Try it | What you produce should be the lines from the line containing "Click the 城北街道 district label" through the last line below, both ends included, reproduced exactly and without pictures.

Exercise data |
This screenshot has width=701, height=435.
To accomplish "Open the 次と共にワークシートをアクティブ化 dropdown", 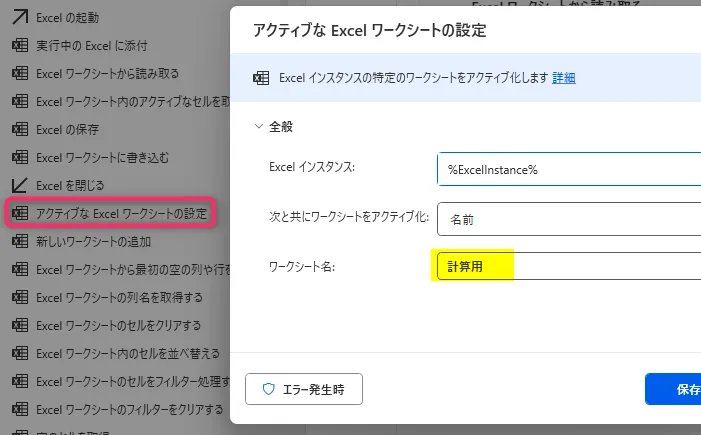I will pos(568,218).

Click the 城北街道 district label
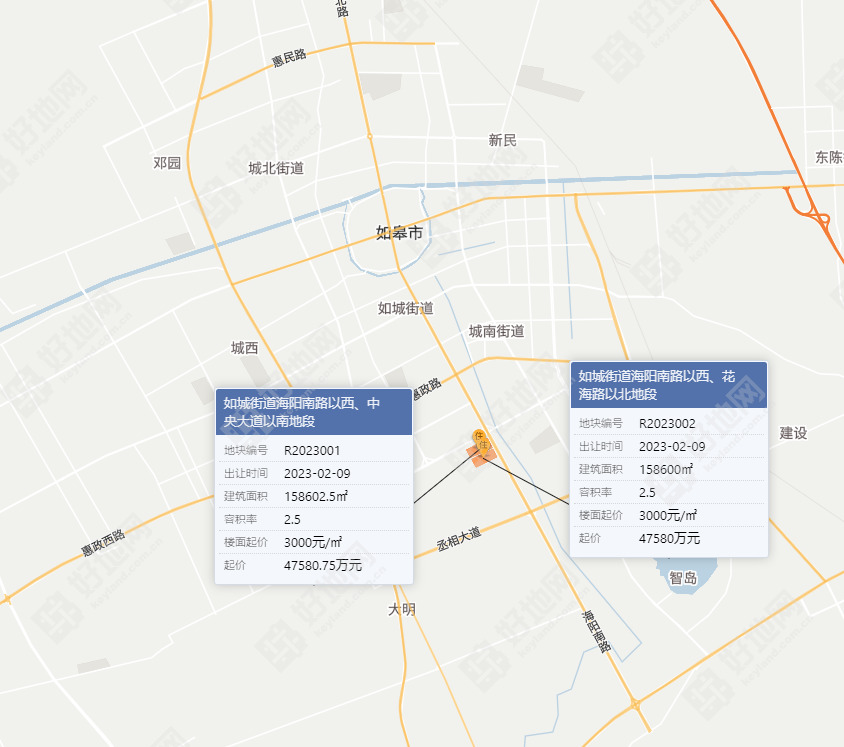276,168
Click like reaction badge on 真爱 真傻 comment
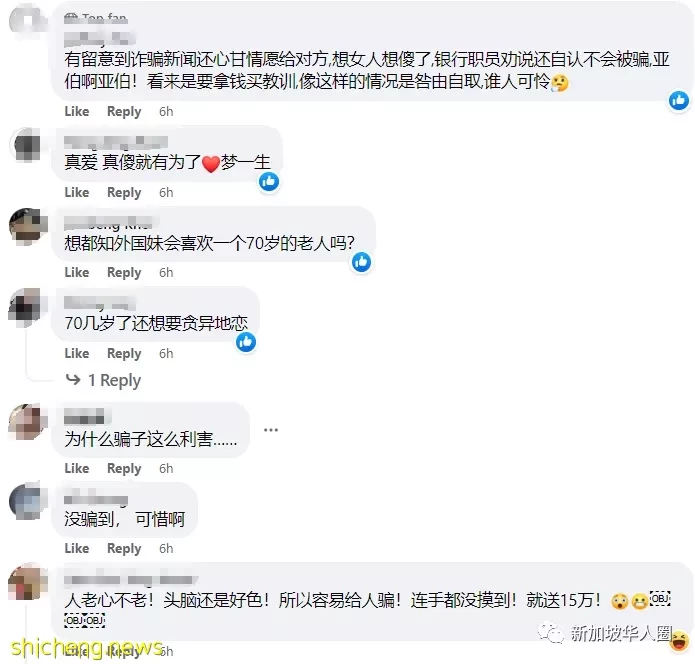This screenshot has width=695, height=664. 269,182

Answer space |
Click the 城北街道 district label
276,168
Click like reaction badge on 真爱 真傻 comment
This screenshot has width=695, height=664. 269,182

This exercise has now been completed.